Claudia Buch, Chair of the ECB Supervisory Board, told the Eurogroup that Europe's banking sector remains resilient but faces increasing geopolitical risks. The Middle East conflict could test this resilience through credit, market, and cyber channels.

Three channels of geopolitical risk

Claudia Buch highlighted how the Middle East conflict adds to a challenging geopolitical environment, impacting energy prices, inflation, and growth.

This could affect banks through three main channels.

First, credit risk may increase, particularly in energy-intensive sectors like manufacturing and transportation, as weaker growth and higher inflation impair borrowers' debt servicing capacity.

While direct exposures are modest, indirect effects could be substantial.

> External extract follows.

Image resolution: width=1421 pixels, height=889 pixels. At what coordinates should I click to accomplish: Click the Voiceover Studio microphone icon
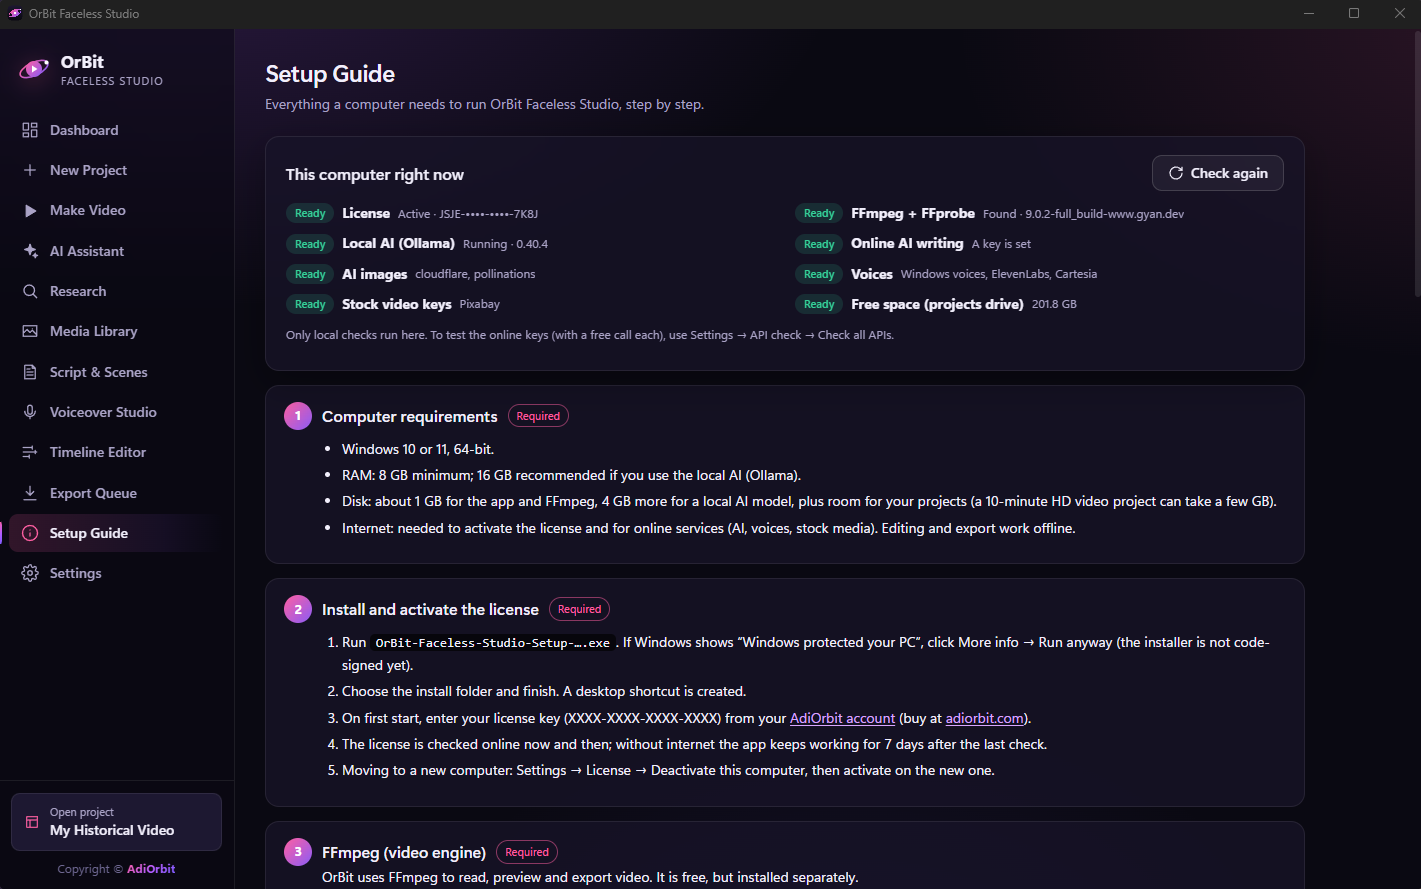point(30,412)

Second, heightened geopolitical stress may trigger sharp price movements and market illiquidity, posing vulnerabilities for banks reliant on wholesale funding and increasing counterparty credit risk.

Third, modern conflicts have a cyber dimension, making critical financial infrastructure potential targets.

Operational resilience is therefore crucial for euro area banks.

Capital strength meets digital challenges

The euro area banking sector maintains strong capital and liquidity positions, with significant banks reporting a Common Equity Tier 1 ratio of around 16% and a leverage ratio slightly below 6% in 2025.

New capital rules under CRR III, implementing Basel III, have been met without significant impact on capital requirements due to phase-in arrangements.

However, operational resilience is challenged by an elevated and evolving cyber threat environment, fueled by geopolitical developments and rapid AI advances.

While DORA requirements and the 2024 cyber resilience stress test have helped, banks must continuously strengthen vulnerability management and detection capabilities.

The 2025 EU-wide stress test confirmed the sector's sufficient capitalisation to absorb losses from geopolitical events.

Integration, not lower capital, is key

Calls for lower capital requirements in Europe are misguided, as they would increase fragility and not guarantee more lending.

True competitiveness stems from individual bank performance, innovation, and a robust framework, not a race to the bottom on capital.

Completing Basel III, adapting to digital innovation, and fostering deeper market integration, including a European deposit insurance scheme, are the real priorities for a resilient and competitive banking sector.